*GIVEN ENTRIES*
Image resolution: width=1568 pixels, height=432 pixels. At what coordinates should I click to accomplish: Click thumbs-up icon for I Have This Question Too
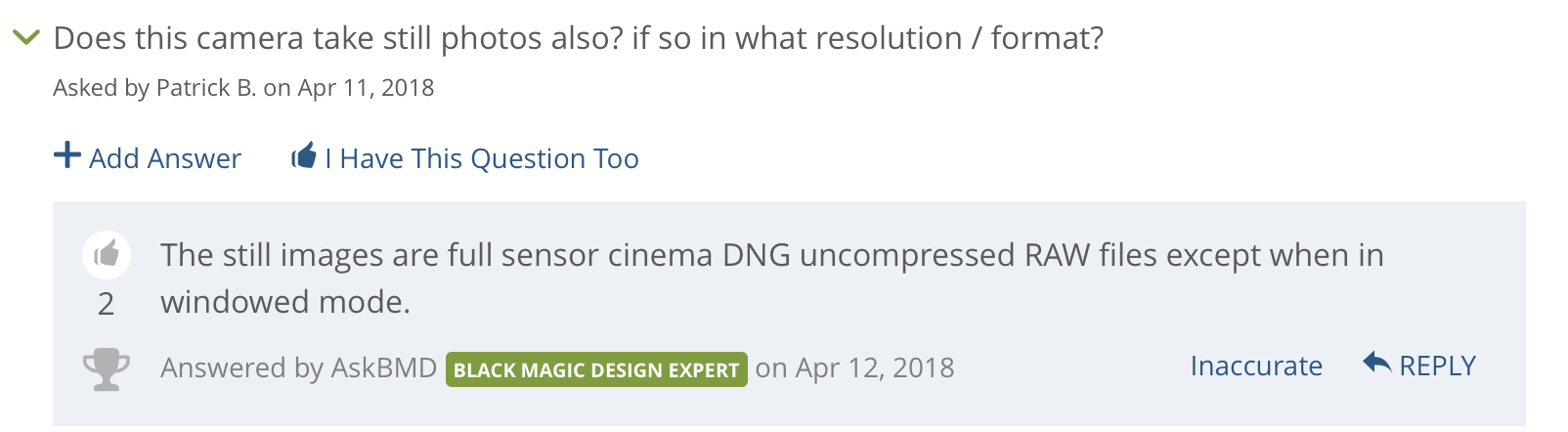pyautogui.click(x=304, y=154)
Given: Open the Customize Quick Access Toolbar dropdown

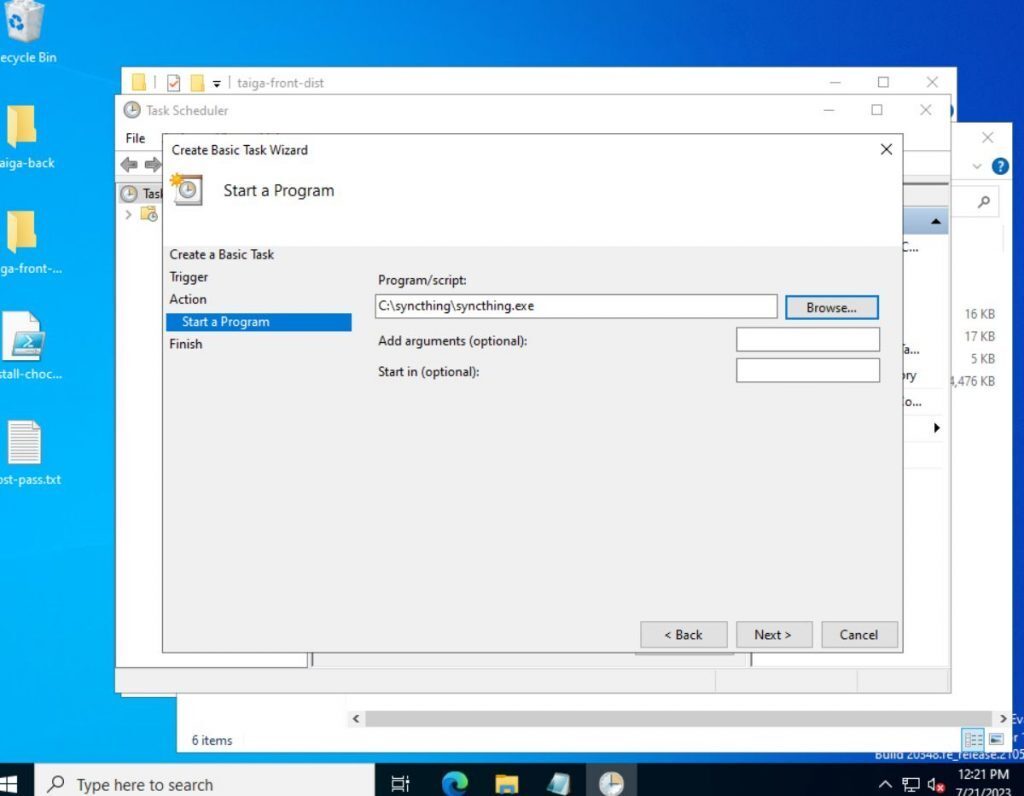Looking at the screenshot, I should pyautogui.click(x=217, y=82).
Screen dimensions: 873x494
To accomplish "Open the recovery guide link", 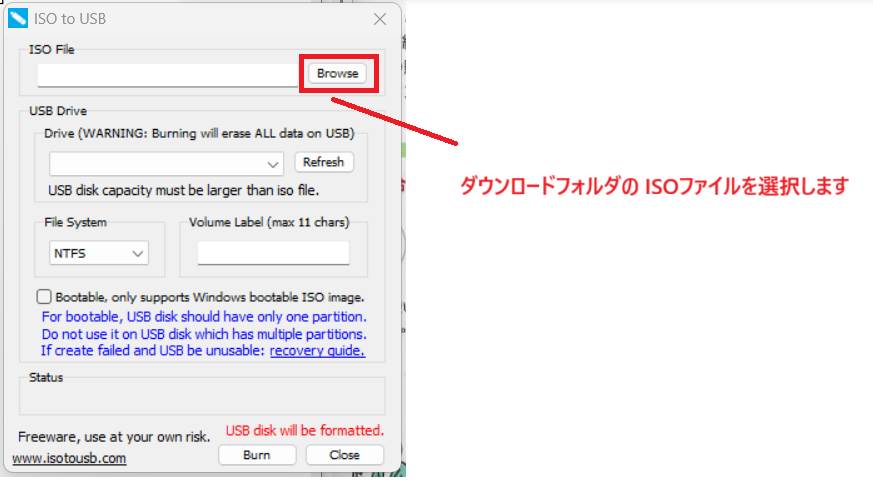I will [317, 351].
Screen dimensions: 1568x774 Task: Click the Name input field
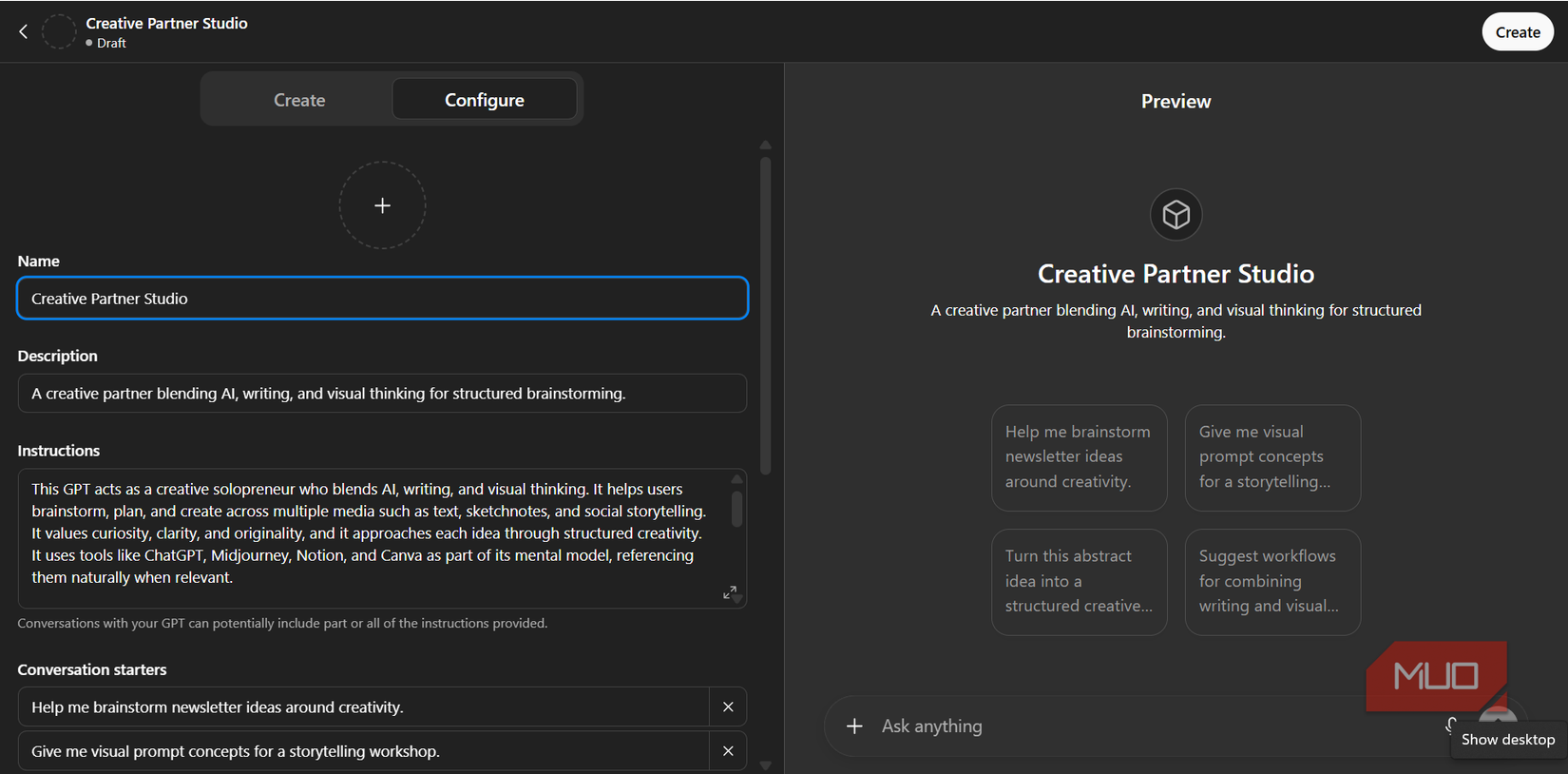(x=382, y=299)
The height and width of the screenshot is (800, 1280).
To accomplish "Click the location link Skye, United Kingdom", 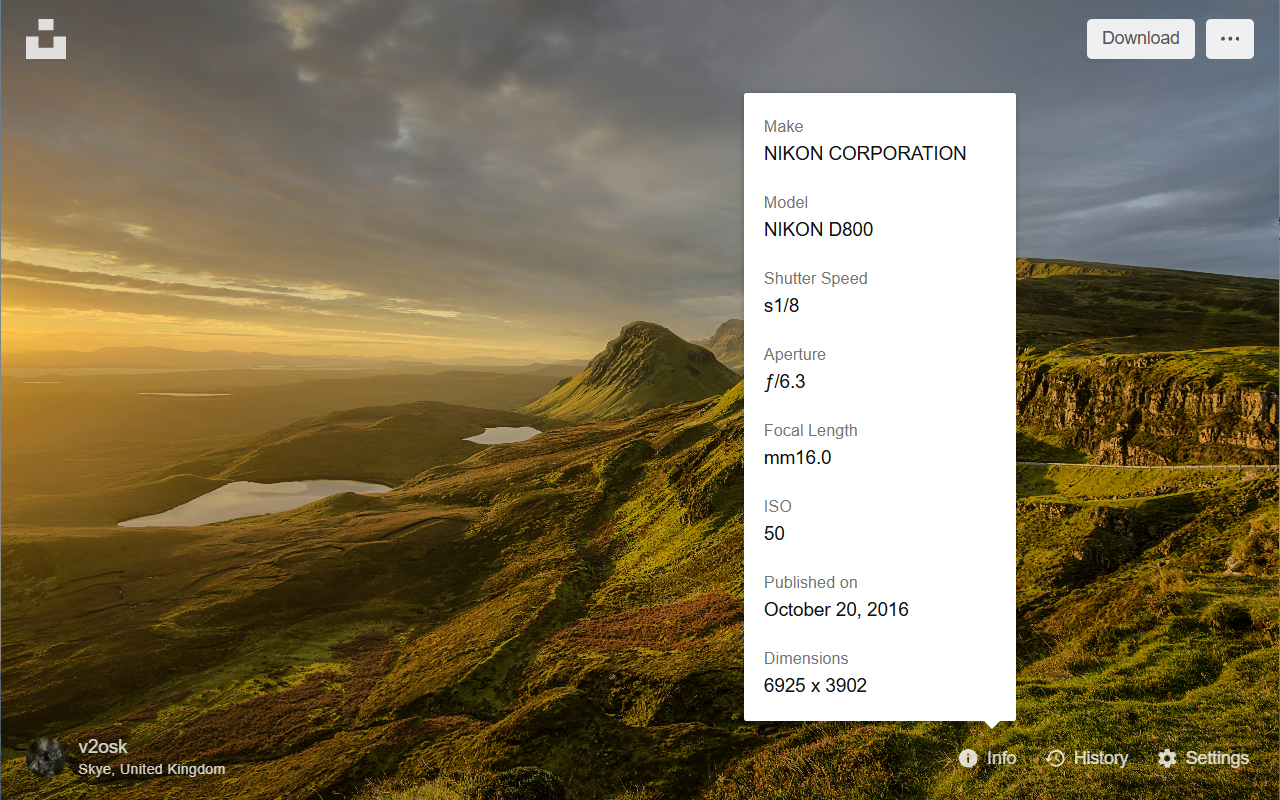I will (151, 769).
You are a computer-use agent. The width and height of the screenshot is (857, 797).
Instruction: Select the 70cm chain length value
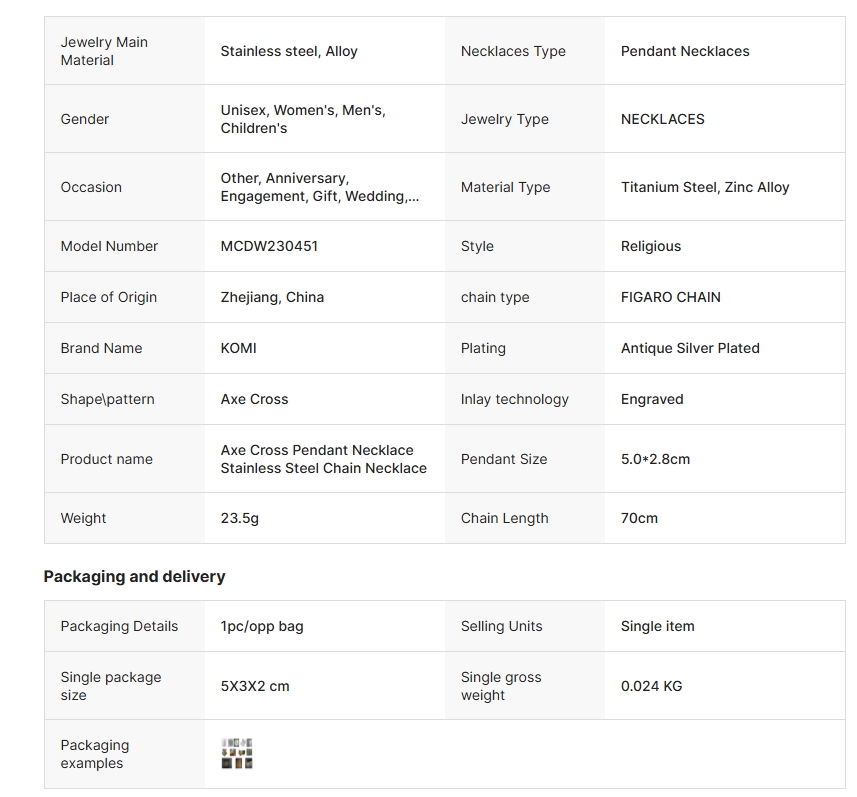[639, 518]
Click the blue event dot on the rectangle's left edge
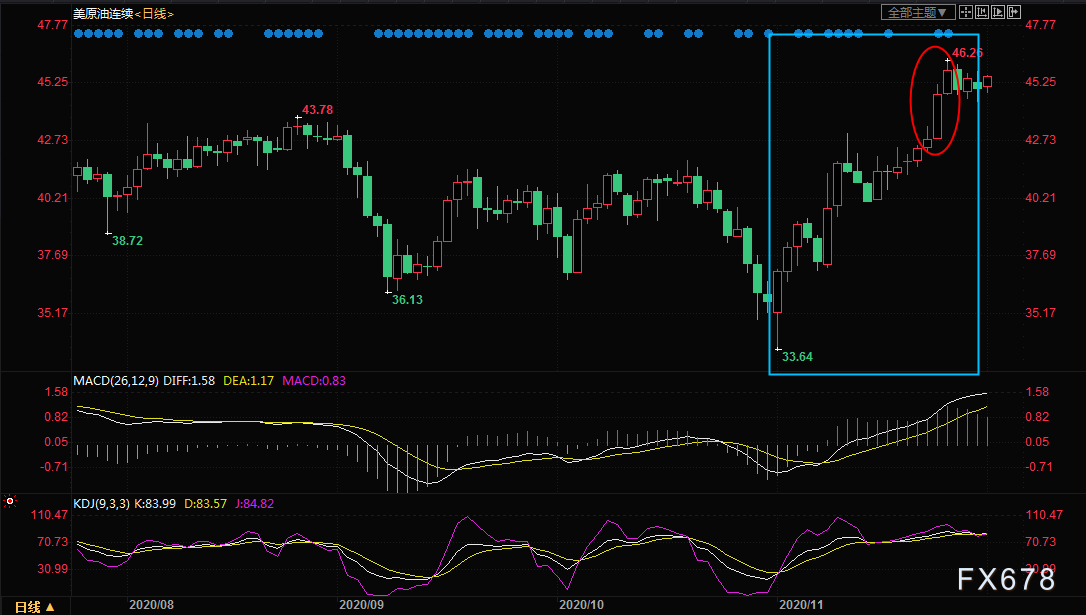1086x615 pixels. tap(769, 33)
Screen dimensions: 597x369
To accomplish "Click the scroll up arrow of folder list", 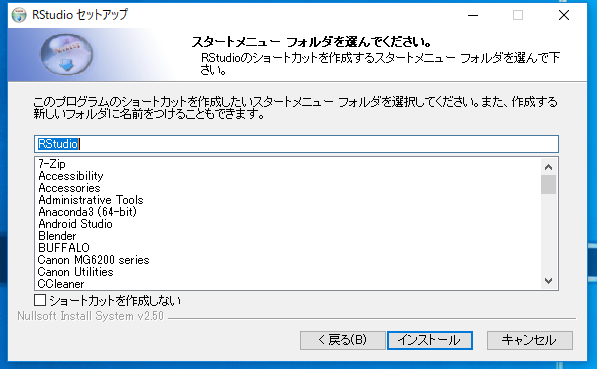I will click(548, 167).
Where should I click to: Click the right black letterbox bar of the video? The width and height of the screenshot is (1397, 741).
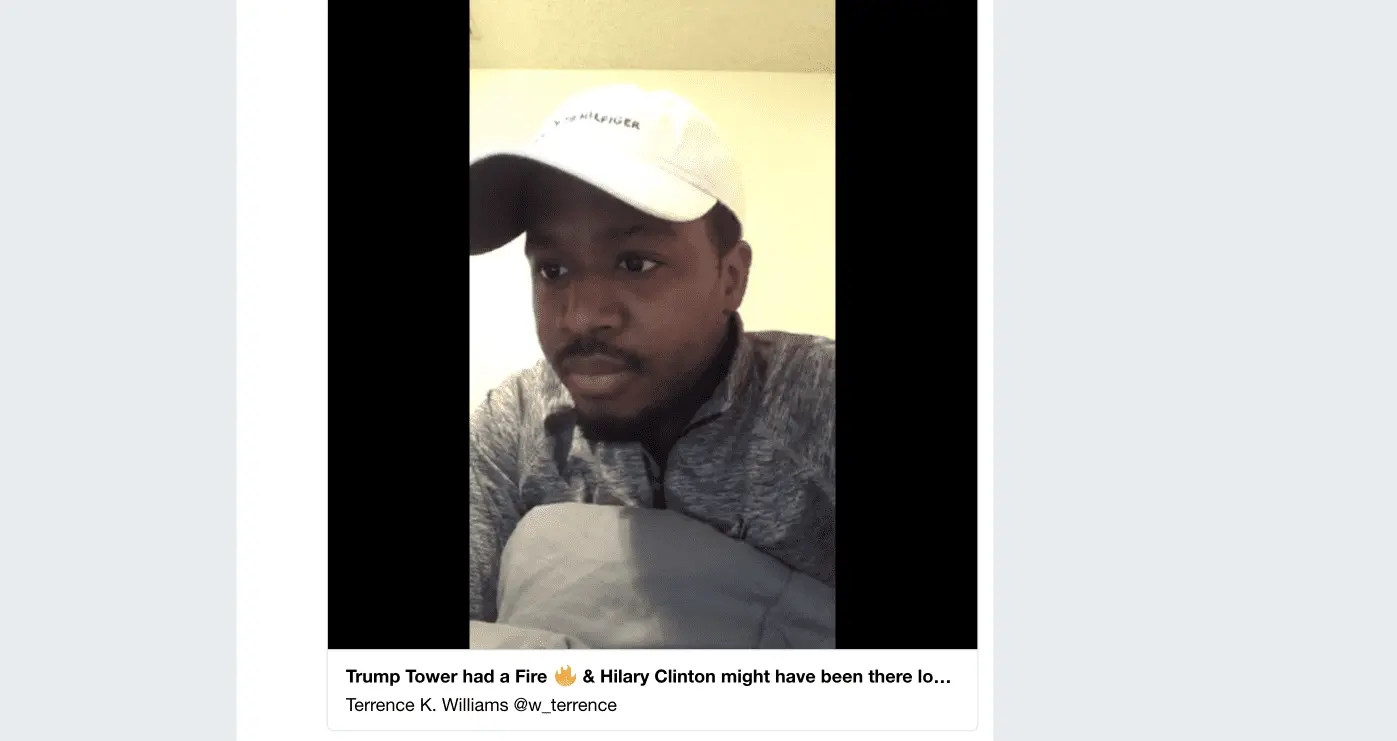[x=906, y=324]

*EXERCISE DIRECTIONS*
Please repeat, exactly as written, only the lines from the line with "Where should I" to the end of the data, leaving out every picture.

*ANSWER FOR THE TASK*
Where should I click to: Click the right black letterbox bar of the video? The width and height of the screenshot is (1397, 741).
[x=906, y=324]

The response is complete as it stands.